STATED PROBLEM:
Reproduce the following entries word for word, beginning with their first line and stopping after the line that contains "Action: point(989,420)".

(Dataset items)
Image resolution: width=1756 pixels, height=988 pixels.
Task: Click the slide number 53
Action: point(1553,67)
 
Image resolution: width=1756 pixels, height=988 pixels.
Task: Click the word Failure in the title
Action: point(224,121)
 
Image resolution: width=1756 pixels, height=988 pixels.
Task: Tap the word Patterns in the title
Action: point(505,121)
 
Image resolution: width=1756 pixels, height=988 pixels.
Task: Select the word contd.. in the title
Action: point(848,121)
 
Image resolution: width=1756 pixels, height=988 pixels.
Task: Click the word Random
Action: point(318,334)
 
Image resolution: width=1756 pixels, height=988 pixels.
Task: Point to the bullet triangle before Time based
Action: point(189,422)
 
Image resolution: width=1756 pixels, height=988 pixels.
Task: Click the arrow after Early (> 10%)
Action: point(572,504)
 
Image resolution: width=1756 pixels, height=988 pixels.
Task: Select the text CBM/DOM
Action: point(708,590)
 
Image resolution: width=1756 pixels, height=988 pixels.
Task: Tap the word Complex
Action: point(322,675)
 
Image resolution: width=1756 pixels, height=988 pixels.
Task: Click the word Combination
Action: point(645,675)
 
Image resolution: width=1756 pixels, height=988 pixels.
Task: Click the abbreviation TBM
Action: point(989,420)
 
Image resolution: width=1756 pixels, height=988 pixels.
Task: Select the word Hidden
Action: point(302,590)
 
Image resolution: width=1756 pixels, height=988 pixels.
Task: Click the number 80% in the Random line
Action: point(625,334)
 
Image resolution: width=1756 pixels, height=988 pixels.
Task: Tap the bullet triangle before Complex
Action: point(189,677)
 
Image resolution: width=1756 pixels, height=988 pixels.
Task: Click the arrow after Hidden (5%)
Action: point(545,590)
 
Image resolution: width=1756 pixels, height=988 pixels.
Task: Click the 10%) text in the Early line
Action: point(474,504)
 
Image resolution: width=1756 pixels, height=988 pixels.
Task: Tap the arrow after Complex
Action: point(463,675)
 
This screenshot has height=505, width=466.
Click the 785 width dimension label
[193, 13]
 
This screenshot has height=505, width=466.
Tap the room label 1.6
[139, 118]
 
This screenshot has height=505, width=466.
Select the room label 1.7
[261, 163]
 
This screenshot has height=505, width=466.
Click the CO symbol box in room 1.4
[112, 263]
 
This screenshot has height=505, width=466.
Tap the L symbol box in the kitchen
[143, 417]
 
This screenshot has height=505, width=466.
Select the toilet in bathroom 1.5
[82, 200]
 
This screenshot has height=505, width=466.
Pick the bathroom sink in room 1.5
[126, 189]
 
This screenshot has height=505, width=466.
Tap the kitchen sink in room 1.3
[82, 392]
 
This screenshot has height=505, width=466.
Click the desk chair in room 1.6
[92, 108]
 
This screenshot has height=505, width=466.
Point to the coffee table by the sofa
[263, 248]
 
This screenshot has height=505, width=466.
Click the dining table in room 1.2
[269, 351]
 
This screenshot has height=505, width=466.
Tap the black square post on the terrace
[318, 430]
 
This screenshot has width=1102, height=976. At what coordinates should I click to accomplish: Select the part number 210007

THE RESPONSE:
Image resolution: width=1756 pixels, height=988 pixels.
Task: Click the slide number 53
Action: point(1553,67)
 
Image resolution: width=1756 pixels, height=988 pixels.
Task: Click the word Failure in the title
Action: point(224,121)
 
Image resolution: width=1756 pixels, height=988 pixels.
Task: Tap the word Patterns in the title
Action: point(505,121)
 
Image resolution: width=1756 pixels, height=988 pixels.
Task: Select the word contd.. in the title
Action: point(848,121)
 
Image resolution: width=1756 pixels, height=988 pixels.
Task: Click the word Random
Action: point(318,334)
 
Image resolution: width=1756 pixels, height=988 pixels.
Task: Point to the bullet triangle before Time based
Action: point(189,422)
 
Image resolution: width=1756 pixels, height=988 pixels.
Task: Click the arrow after Early (> 10%)
Action: point(572,504)
 
Image resolution: width=1756 pixels, height=988 pixels.
Task: Select the text CBM/DOM
Action: point(708,590)
 
Image resolution: width=1756 pixels, height=988 pixels.
Task: Tap the word Complex
Action: point(322,675)
 
Image resolution: width=1756 pixels, height=988 pixels.
Task: Click the word Combination
Action: point(645,675)
 
Image resolution: width=1756 pixels, height=988 pixels.
Task: Click the abbreviation TBM
Action: point(989,420)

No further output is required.